Could every line below be written out exactly as it appears?

SOURCE INFORMATION
[Start of section]

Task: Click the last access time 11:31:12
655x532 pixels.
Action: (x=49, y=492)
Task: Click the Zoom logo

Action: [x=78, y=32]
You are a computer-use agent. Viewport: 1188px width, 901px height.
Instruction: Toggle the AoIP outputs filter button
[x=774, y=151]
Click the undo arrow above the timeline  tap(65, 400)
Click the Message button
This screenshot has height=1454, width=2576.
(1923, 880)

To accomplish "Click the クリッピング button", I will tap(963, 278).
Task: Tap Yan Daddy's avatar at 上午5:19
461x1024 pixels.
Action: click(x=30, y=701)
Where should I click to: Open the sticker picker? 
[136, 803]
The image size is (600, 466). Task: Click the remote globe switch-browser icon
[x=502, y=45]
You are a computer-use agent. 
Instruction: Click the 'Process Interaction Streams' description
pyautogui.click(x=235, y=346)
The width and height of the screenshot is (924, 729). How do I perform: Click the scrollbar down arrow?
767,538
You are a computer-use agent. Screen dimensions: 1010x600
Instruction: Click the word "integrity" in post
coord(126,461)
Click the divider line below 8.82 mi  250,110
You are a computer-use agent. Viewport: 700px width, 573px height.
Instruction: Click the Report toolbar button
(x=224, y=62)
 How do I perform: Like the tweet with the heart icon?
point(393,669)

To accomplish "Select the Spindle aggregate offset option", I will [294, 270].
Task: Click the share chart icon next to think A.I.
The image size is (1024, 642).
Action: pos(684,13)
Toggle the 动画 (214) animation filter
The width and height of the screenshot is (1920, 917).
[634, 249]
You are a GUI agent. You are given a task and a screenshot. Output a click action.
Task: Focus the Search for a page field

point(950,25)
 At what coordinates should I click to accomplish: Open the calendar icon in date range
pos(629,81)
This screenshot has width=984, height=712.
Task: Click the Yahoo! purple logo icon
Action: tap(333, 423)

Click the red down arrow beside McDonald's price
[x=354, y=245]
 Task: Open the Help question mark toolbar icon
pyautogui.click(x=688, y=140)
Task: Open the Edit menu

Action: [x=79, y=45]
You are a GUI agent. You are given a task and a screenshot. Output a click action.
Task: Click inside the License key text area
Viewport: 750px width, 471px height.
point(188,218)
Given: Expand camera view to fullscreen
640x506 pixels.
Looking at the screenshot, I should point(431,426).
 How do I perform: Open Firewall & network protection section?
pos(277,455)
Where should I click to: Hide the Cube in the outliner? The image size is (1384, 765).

[End of section]

ANSWER BOX
Task: Click the last access time 11:31:12
655x532 pixels.
Action: (x=49, y=492)
Task: Click the Zoom logo

Action: [x=78, y=32]
You are a computer-use agent. Viewport: 1188px width, 901px height.
Instruction: Toggle the AoIP outputs filter button
[x=774, y=151]
Click the undo arrow above the timeline  tap(65, 400)
Click the Message button
This screenshot has height=1454, width=2576.
(1923, 880)

To accomplish "Click the クリッピング button", I will tap(963, 278).
Task: Tap Yan Daddy's avatar at 上午5:19
461x1024 pixels.
Action: click(x=30, y=701)
Where should I click to: Open the sticker picker? 
[136, 803]
The image size is (600, 466). Task: Click the remote globe switch-browser icon
[x=502, y=45]
You are a computer-use agent. 
Instruction: Click the 'Process Interaction Streams' description
pyautogui.click(x=235, y=346)
The width and height of the screenshot is (924, 729). How do I perform: Click the scrollbar down arrow?
767,538
You are a computer-use agent. Screen dimensions: 1010x600
Instruction: Click the word "integrity" in post
coord(126,461)
Click the divider line below 8.82 mi  250,110
You are a computer-use agent. Viewport: 700px width, 573px height.
Instruction: Click the Report toolbar button
(x=224, y=62)
 How do I perform: Like the tweet with the heart icon?
point(393,669)

To accomplish "Select the Spindle aggregate offset option", I will [294, 270].
Task: Click the share chart icon next to think A.I.
The image size is (1024, 642).
Action: pos(684,13)
Toggle the 动画 (214) animation filter
The width and height of the screenshot is (1920, 917).
[634, 249]
You are a GUI agent. You are given a task and a screenshot. Output a click action.
Task: Focus the Search for a page field

point(950,25)
 At what coordinates should I click to accomplish: Open the calendar icon in date range
pos(629,81)
This screenshot has width=984, height=712.
Task: Click the Yahoo! purple logo icon
Action: tap(333, 423)

Click the red down arrow beside McDonald's price
[x=354, y=245]
 Task: Open the Help question mark toolbar icon
pyautogui.click(x=688, y=140)
Task: Open the Edit menu

Action: [x=79, y=45]
You are a GUI agent. You are given a task and a screenshot. Output a click action.
Task: Click inside the License key text area
Viewport: 750px width, 471px height.
point(188,218)
Given: Expand camera view to fullscreen
640x506 pixels.
Looking at the screenshot, I should point(431,426).
 How do I perform: Open Firewall & network protection section?
pos(277,455)
Where should I click to: Hide the Cube in the outliner? The image size is (1384, 765).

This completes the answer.